What to produce: Print each entry below precisely as shown.

Records from a collection:
################
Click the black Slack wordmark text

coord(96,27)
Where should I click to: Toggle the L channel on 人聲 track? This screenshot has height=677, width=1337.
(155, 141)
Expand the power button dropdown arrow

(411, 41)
################
Result of this task:
Click the black Slack wordmark text

coord(96,27)
Where should I click to: Toggle the L channel on 人聲 track? This screenshot has height=677, width=1337.
(155, 141)
Expand the power button dropdown arrow

(411, 41)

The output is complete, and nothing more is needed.